Vincamine prevented cell apoptosis and necrosis, improved cell survival, up-regulated p-PI3K, p-Akt and Bcl-2/Bax levels, eliminated c-caspase3/9 and MDA accumulation, and induced SOD, GSH-Px secretion in glutamate-injuried SGNs. SGNs isolated from embryonic rats were pretreated with vincamine (20-80 μM) for 1 h, and then treated with 2 mM glutamate for 23 h. A. SGNs apoptosis, necrosis and viability were measured using hoechst/PI dual-staining and MTT methods, respectively. B, C. Cell lysates were subjected to western blotting test and probed for the expression levels of PI3K, p-PI3K, Akt, p-Akt, caspase-3, cleaved-caspase3, caspase-9, cleaved-caspase9, Bcl-2 and Bax and β-Tubulin as the loading control. Representative blots are shown with densitometry. Original full-size blots are presented in Figure S3. D. MDA, SOD and CSH-Px levels in SGNs were tested according to the commercial assay kits.
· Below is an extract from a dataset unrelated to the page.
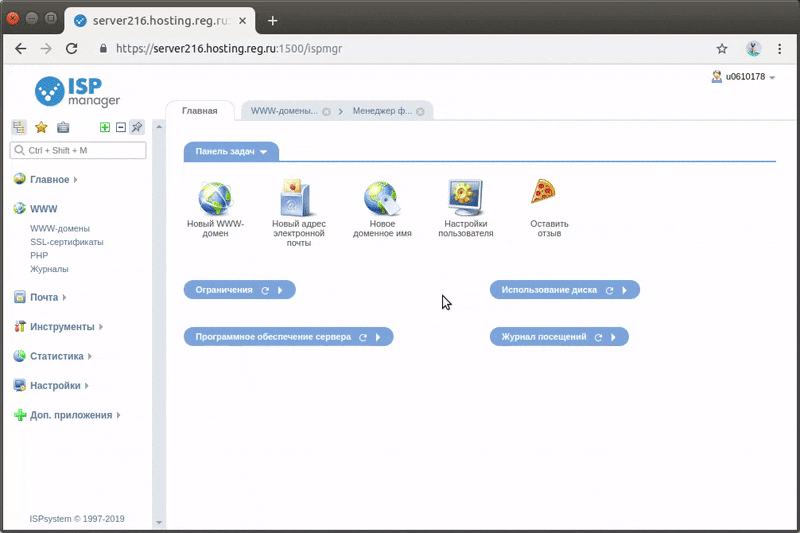Click the Ctrl + Shift + M search field

[78, 150]
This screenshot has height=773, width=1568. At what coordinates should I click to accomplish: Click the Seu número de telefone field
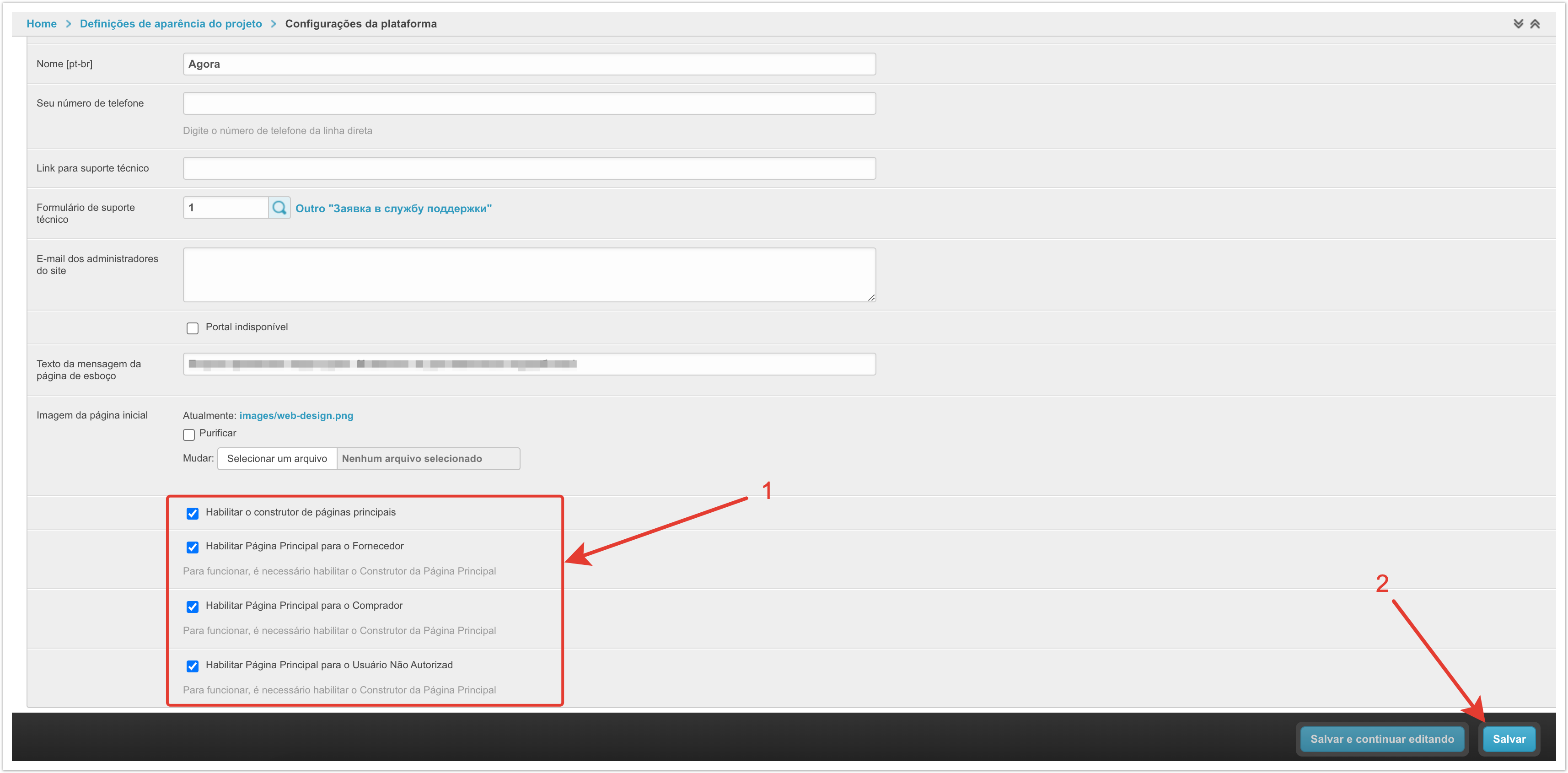[528, 103]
Data are expressed as mean ± S.D. #P < 0.05, ##P < 0.01 vs normal; **P < 0.01, *P < 0.05 vs. model.

Figure 5

Vincamine increased NGF, BDNF, NT3, NT4 and Trks expression levels, and induce fluorescence expression in glutamate-injuried SGNs. SGNs isolated from embryonic rats were pretreated with vincamine (20-80 μM) for 1 h, and then treated with 2 mM glutamate for 23 h. A. Immunofluorescence technique was used measuring the total expression of TrkA+ TrkB+ TrkC. B. Cell lysates were subjected to ELISA method and probed for the expression levels of NGF, BDNF, NT3 and NT4. Data are expressed as mean ± S.D. #P < 0.05, ##P < 0.01 vs normal; **P < 0.01, *P < 0.05 vs. model.